● What to work on: Report back each line of the data that contains the word "Replace".

----

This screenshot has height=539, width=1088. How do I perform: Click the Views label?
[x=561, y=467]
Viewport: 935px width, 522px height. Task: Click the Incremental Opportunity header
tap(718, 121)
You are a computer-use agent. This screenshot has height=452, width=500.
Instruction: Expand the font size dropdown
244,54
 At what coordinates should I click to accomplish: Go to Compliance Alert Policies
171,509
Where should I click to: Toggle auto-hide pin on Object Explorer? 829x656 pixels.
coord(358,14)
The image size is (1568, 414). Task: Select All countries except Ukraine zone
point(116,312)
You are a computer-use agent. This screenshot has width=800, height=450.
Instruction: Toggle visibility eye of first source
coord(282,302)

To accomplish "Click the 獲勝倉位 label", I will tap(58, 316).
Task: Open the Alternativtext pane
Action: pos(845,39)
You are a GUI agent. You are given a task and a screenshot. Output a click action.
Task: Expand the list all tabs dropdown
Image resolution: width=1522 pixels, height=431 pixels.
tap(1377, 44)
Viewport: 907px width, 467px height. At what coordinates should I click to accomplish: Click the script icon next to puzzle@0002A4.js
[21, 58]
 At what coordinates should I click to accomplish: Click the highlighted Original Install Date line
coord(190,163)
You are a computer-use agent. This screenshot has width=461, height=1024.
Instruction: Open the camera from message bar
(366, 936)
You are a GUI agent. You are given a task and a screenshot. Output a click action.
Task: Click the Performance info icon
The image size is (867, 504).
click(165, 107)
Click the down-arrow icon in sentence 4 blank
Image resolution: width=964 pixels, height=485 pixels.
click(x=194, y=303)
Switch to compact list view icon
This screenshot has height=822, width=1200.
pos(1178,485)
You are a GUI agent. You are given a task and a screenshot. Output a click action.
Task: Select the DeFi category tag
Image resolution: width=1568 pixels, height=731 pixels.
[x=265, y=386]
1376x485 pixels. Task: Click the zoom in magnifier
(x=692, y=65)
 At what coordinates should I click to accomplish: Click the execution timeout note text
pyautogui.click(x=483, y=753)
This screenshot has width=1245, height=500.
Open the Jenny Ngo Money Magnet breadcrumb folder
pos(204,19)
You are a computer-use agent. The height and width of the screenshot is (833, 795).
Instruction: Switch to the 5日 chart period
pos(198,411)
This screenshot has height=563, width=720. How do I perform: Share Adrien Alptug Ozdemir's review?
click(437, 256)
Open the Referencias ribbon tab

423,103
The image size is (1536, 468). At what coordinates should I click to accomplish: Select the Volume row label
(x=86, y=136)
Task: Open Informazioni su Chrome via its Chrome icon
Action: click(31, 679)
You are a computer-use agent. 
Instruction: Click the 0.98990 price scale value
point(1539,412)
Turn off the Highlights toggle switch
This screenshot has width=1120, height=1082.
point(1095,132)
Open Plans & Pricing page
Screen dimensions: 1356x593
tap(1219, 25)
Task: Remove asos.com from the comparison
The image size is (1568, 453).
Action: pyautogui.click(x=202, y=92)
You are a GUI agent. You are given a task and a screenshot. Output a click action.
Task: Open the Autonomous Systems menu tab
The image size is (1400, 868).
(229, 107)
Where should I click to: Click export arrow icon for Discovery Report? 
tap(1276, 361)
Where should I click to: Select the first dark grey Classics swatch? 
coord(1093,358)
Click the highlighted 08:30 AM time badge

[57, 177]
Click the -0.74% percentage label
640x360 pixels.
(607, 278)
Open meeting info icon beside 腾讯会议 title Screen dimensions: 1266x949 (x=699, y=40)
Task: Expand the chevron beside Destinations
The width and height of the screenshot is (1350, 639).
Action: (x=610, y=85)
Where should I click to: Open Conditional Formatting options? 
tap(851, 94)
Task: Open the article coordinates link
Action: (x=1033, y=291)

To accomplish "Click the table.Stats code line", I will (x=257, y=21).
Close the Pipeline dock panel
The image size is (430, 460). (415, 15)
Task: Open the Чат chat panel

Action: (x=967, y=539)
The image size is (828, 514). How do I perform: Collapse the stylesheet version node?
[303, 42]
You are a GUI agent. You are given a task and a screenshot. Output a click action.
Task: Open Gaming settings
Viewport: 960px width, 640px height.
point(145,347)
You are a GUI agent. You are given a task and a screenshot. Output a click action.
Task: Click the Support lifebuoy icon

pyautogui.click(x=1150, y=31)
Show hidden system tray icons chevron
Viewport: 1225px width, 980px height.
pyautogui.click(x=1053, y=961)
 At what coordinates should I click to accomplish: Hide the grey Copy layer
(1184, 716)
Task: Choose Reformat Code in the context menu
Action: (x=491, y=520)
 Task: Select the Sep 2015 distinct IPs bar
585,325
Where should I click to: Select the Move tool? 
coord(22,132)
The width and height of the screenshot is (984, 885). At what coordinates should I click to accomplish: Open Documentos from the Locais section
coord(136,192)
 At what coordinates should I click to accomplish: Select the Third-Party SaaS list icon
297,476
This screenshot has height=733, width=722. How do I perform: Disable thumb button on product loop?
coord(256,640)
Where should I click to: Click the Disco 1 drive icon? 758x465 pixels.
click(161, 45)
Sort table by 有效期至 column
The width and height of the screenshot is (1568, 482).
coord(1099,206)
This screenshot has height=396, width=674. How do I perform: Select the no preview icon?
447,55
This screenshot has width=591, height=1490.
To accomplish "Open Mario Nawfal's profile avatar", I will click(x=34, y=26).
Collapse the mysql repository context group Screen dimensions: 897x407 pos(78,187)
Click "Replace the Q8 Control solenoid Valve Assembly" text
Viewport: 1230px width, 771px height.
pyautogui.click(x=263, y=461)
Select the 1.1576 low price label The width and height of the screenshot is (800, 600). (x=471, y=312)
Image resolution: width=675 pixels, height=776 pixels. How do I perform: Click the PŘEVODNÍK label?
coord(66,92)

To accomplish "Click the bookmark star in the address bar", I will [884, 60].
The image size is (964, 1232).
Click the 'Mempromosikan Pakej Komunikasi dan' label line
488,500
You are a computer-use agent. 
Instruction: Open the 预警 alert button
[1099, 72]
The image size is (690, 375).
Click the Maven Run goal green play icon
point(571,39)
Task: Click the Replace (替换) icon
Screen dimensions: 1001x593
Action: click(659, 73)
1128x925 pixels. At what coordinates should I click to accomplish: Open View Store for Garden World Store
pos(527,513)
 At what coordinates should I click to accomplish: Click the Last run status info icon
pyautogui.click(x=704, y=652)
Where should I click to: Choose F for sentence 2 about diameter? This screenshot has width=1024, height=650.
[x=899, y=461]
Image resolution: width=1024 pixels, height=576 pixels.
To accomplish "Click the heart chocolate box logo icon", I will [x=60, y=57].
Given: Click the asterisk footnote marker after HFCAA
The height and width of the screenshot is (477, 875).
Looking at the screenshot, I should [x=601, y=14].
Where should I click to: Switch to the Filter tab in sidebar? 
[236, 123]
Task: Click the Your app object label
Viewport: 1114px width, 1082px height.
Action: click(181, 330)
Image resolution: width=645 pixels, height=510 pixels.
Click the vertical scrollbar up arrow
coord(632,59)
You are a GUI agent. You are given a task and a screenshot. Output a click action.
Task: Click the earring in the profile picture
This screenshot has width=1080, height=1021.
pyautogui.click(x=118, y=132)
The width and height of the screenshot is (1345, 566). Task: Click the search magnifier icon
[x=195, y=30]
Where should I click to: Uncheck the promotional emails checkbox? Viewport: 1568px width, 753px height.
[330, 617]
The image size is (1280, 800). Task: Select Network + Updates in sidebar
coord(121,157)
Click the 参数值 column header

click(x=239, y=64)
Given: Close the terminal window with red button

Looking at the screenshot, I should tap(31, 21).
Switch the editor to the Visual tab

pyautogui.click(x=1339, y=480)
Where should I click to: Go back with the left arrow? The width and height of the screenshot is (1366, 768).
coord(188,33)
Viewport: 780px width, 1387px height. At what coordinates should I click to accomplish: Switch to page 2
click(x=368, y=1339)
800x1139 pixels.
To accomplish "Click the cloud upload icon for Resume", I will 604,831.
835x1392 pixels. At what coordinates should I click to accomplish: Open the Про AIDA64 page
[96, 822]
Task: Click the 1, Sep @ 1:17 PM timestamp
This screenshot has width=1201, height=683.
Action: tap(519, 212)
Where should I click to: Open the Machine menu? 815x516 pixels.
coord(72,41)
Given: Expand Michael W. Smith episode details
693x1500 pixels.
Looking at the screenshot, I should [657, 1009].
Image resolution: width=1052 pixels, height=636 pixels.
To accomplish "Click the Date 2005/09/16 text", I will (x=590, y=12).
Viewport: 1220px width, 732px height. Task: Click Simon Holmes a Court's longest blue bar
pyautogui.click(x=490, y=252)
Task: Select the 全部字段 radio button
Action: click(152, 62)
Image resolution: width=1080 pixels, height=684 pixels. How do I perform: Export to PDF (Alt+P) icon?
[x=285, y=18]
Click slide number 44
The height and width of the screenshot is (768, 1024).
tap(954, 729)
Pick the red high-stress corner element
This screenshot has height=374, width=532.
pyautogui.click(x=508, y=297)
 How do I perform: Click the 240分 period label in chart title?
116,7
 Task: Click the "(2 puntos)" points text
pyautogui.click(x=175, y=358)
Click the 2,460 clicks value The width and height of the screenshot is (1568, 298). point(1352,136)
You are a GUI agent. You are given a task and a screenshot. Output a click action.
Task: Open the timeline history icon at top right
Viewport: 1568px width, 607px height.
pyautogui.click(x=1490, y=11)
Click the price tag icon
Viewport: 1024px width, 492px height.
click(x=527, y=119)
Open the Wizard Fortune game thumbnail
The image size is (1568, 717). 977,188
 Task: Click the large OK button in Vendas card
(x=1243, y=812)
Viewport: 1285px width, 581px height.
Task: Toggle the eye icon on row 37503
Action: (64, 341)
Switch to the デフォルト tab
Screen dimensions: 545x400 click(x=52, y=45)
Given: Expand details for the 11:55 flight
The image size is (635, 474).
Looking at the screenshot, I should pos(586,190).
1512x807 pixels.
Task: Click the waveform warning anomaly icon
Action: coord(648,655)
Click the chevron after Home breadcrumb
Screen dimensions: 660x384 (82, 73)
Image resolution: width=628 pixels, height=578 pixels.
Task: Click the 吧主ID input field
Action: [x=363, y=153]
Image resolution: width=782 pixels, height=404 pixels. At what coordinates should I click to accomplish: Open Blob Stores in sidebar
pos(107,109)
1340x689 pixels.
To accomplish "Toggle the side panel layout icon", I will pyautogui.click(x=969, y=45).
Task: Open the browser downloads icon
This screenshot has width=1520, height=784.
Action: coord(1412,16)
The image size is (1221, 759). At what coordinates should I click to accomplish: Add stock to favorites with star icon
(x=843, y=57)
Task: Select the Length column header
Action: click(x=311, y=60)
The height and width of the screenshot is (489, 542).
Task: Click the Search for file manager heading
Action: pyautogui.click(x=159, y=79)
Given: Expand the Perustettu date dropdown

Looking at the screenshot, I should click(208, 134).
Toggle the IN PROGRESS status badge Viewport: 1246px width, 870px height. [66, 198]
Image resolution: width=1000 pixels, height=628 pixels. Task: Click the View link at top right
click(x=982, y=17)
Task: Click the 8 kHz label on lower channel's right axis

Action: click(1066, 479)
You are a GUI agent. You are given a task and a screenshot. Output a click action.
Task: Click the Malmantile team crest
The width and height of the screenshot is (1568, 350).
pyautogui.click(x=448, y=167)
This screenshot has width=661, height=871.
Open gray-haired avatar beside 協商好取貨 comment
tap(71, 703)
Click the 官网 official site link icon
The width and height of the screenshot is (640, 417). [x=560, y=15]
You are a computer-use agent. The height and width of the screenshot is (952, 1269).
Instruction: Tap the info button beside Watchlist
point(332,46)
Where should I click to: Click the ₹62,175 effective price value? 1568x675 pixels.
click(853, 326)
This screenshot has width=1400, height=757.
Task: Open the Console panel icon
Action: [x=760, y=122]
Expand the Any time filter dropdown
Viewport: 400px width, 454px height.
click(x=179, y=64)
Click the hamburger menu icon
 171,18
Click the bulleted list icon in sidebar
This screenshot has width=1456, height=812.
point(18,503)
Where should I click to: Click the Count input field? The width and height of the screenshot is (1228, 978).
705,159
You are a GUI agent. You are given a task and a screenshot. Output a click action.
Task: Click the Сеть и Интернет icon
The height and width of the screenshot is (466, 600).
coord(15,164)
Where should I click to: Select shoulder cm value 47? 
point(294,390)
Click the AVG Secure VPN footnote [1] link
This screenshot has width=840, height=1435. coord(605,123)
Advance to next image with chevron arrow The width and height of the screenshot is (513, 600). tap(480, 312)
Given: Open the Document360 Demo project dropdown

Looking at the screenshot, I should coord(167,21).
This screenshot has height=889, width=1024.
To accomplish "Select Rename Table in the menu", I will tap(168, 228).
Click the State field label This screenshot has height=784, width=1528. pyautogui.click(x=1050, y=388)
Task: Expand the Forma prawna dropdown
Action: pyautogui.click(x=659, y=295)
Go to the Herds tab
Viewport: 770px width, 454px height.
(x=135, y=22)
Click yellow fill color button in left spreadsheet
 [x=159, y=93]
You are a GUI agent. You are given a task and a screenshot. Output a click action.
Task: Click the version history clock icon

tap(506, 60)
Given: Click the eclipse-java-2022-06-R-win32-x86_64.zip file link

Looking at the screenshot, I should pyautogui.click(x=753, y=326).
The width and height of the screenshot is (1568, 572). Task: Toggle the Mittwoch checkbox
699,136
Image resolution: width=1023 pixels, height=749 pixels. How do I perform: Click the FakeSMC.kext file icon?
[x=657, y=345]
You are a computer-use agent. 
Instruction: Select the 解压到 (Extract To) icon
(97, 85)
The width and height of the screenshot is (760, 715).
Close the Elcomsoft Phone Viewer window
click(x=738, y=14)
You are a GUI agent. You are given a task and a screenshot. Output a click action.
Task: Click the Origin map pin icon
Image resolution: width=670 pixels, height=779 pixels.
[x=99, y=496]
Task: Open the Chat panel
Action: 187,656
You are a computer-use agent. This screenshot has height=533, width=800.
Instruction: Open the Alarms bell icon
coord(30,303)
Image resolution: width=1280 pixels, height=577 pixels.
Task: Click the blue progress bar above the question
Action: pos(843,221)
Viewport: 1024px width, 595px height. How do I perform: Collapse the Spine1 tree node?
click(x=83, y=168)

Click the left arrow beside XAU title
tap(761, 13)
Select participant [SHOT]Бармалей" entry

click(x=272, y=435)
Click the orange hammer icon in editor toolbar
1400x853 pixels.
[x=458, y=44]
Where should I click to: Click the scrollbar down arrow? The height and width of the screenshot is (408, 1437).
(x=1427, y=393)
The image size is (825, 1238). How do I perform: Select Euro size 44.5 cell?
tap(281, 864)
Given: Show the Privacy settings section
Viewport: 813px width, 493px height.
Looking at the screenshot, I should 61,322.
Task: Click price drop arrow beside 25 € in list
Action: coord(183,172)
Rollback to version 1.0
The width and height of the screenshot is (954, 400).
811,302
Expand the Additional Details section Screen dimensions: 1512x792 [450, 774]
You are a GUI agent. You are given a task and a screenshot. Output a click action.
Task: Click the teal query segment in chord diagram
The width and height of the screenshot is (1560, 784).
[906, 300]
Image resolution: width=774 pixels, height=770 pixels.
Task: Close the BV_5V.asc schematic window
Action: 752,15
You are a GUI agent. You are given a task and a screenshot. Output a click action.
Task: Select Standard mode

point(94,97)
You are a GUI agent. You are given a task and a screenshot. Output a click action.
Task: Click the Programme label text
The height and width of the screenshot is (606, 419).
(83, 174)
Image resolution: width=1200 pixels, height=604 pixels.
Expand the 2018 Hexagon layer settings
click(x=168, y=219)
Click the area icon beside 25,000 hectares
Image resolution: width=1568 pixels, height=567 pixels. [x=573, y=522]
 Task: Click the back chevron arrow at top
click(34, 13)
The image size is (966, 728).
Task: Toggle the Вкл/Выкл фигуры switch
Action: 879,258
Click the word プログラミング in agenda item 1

----

● Answer section:
Click "Replace the Q8 Control solenoid Valve Assembly" text
Task: Click the Replace (替换) icon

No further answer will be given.